Agora, o Rogério também tinha o lado bagunçado, o lado desorganizado na praticidade, no artesanato do trabalho. Era o seguinte: montávamos o filme na moviola do estúdio do falecido Roberto Batalin, em Botafogo, na Rua Álvaro Ramos. Esta moviola ficava à disposição do Rogério, 24 horas. Mas meu horário era de oito da manhã às duas da tarde. Eu sincronizava, organizava tudo, tinha aquela disciplina de montagem, classificando sobras disso, sobras daquilo, seqüência por seqüência. Como a moviola estava à disposição do Rogério, a gente saía duas horas da tarde, fechava o expediente da montagem, e íamos prum restaurante popular, na rua Arnaldo Quintela, o bar do Luiz. Aí a gente bebia, comia, ficava tomando uma cerveja e tal, aí eu me despedia dele, e ia pra Cinelândia tomar uma saideira lá no Beco. (Existia uma coisa assim muito humana na cinematografia brasileira, que era a questão dos bares! Os restaurantes, onde a gente comia... de repente a gente estava com pouca grana, e os caras faziam uma comida farta, uma comida gostosa. Eu chegava com o Rogério e mais um assistente, pedia dois pratos e comiam os três.) Pois bem, o Rogério dizia que ia pra casa dele, mas voltava pra moviola do Batalin e refazia tudo o que eu tinha montado de manhã! E me tirava tudo de sincronismo! No outro dia de manhã, quando eu ia pegar de onde eu tinha parado, encontrava tudo fora de sincronismo, uma confusão total, porque o Rogério ficava montando e remontando, cortava plano, pegava e desfazia o rolo... Aí eu dizia: "porra, Rogério, agora eu vou ter de fazer o horário aqui só pra reorganizar isso". Aí ele ficava feito um sacana, rindo e olhando pra mim, dizendo: "não, mas a gente pode continuar"... E eu dizia: "mas continuar como?!" E o Rogério: "Num outro rolo, você inventa outro rolo"... Então era uma loucura. O Rogério tinha essa coisa de criar no caos. Tanto que o último filme dele se chama Sob o Signo do Caos, que é uma síntese da vida dele.

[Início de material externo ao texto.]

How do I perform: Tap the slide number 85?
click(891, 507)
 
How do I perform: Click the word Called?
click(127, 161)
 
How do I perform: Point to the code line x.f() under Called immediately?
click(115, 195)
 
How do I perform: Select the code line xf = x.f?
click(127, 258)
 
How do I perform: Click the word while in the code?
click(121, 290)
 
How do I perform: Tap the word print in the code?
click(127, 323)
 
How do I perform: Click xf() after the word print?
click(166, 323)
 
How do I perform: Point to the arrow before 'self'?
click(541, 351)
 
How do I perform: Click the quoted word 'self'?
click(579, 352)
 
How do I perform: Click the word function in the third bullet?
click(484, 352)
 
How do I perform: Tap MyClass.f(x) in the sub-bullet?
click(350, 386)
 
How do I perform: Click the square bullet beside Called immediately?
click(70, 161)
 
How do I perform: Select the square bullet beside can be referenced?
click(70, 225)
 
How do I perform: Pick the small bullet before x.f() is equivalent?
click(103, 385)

O Rogério aparentava ser ateu, materialista, mas ele tinha um lado espiritual muito forte. Não sei se era charme que ele fazia, mas acho que ele tinha um lado de respeito pela religião. Eu não tenho definido se ele era ateu, materialista, católico, eu nunca consegui captar esse lado do Rogério. Ele tinha respeito pelas religiões... O Rogério era assim: ele tinha um lado solidário com os amigos. Se ele estivesse com uma grana e soubesse de um amigo dele que estava em dificuldade financeira, ele telefonava pro amigo e dizia: "como é que tá a barra aí, fulano?", e descolava uma grana. Ele tinha esse lado. Em 1998 eu fui pro Ceará ser júri do Festival de Cinema de Fortaleza. E estou lá, hospedado no Othon Palace, lá na Praia de Iracema. E o Rogério, que era convidado do Festival pra uma conferência, chega em Fortaleza, e vai ficar no mesmo hotel. Quatro horas da madrugada ele chega e pergunta na recepção: "Tem um cara assim, assim, hospedado aqui, o Severino Dadá?" Aí o cara da recepção: "Bom, tem um Severino aqui, mas é de Oliveira Souza". Que é meu nome próprio. "Ah, é esse aí! Qual é o quarto?" Eram umas quatro e pouco da madrugada, quando tocam a campainha. Eu, numa ressaca danada, acordo feito um louco, pensando: "alguma coisa aconteceu...!" Quando eu olho no visor, tá lá o Rogério Sganzerla. Eu abro a porta e ele me convida pra tomar uma cerveja. Resolvemos descer pra um quiosque na praia. Aí, a gente bebendo no quiosque, lá pelas tantas ele diz: "eu tô devendo uma grana a você." Mas eu não me lembrava que grana era essa. Eu sei que ele se retirou e voltou com um envelope com cinco notas de cem. Ele fez isso comigo num porre, num amanhecer do dia, o sol nascendo na Praia de Iracema em Fortaleza e eu não posso esquecer isso nunca. O resultado é que saímos mais ou menos umas dez horas da manhã, completamente doidos, pros respectivos apartamentos, e à tarde veio o pessoal do Festival pra saber se a gente estava vivo ou não...

O Rogério tinha esse lado muito honesto. E tem um lado bonito do Rogério que eu nunca me esqueço, que é o amor dele pela Helena Ignês, uma mulher fantástica, e pelas filhas... e depois ele vovô, ele me falava com orgulho que era avô. Quando ele falava na Helena eu via os olhos dele brilharem, a coisa do cara que tem orgulho de falar da mulher amada, da mãe dos seus filhos, da avó dos netinhos... Isso era comovente, era uma coisa muito bonita do Rogério. Pra mim, a imagem que eu tenho do Rogério é essa, a de um jovem gênio, cinqüentão, mas que continuava jovem - e gênio. Um cara espiritualmente além da mediocridade.

Depoimento colhido por Luís Alberto Rocha Melo no dia 06 de março de 2004.